___ Data records
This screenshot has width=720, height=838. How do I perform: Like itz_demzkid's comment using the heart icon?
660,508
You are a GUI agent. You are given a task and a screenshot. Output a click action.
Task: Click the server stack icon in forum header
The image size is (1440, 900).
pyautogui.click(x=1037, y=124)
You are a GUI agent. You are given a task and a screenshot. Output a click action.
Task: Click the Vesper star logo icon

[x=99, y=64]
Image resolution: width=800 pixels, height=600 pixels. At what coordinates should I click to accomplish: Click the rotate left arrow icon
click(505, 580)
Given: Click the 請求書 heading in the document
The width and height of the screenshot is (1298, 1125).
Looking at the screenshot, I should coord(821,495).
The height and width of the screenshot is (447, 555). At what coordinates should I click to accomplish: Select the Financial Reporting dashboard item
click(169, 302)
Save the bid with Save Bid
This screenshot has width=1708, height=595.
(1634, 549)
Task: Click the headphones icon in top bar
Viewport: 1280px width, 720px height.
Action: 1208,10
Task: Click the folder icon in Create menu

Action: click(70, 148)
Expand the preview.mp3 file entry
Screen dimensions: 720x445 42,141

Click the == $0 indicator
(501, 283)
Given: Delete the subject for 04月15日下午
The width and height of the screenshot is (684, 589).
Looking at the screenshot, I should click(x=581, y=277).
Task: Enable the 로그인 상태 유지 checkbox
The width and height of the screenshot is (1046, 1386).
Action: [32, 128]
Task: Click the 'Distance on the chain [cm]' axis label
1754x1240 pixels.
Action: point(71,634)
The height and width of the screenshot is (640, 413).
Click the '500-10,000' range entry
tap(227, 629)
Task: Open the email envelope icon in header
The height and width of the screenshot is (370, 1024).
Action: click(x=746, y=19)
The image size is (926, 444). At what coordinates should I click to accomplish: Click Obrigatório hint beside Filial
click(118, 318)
______
Required work:
Give all the lines above again, exactly.

Result below:
This screenshot has width=720, height=838. How do I perform: Like itz_demzkid's comment using the heart icon?
660,508
You are a GUI agent. You are given a task and a screenshot. Output a click action.
Task: Click the server stack icon in forum header
The image size is (1440, 900).
pyautogui.click(x=1037, y=124)
You are a GUI agent. You are given a task and a screenshot. Output a click action.
Task: Click the Vesper star logo icon

[x=99, y=64]
Image resolution: width=800 pixels, height=600 pixels. At what coordinates should I click to accomplish: Click the rotate left arrow icon
click(505, 580)
Given: Click the 請求書 heading in the document
The width and height of the screenshot is (1298, 1125).
Looking at the screenshot, I should coord(821,495).
The height and width of the screenshot is (447, 555). At what coordinates should I click to accomplish: Select the Financial Reporting dashboard item
click(169, 302)
Save the bid with Save Bid
This screenshot has width=1708, height=595.
(1634, 549)
Task: Click the headphones icon in top bar
Viewport: 1280px width, 720px height.
Action: 1208,10
Task: Click the folder icon in Create menu

Action: click(70, 148)
Expand the preview.mp3 file entry
Screen dimensions: 720x445 42,141

Click the == $0 indicator
(501, 283)
Given: Delete the subject for 04月15日下午
The width and height of the screenshot is (684, 589).
Looking at the screenshot, I should click(x=581, y=277).
Task: Enable the 로그인 상태 유지 checkbox
The width and height of the screenshot is (1046, 1386).
Action: [32, 128]
Task: Click the 'Distance on the chain [cm]' axis label
1754x1240 pixels.
Action: point(71,634)
The height and width of the screenshot is (640, 413).
Click the '500-10,000' range entry
tap(227, 629)
Task: Open the email envelope icon in header
The height and width of the screenshot is (370, 1024).
Action: click(x=746, y=19)
The image size is (926, 444). At what coordinates should I click to accomplish: Click Obrigatório hint beside Filial
click(118, 318)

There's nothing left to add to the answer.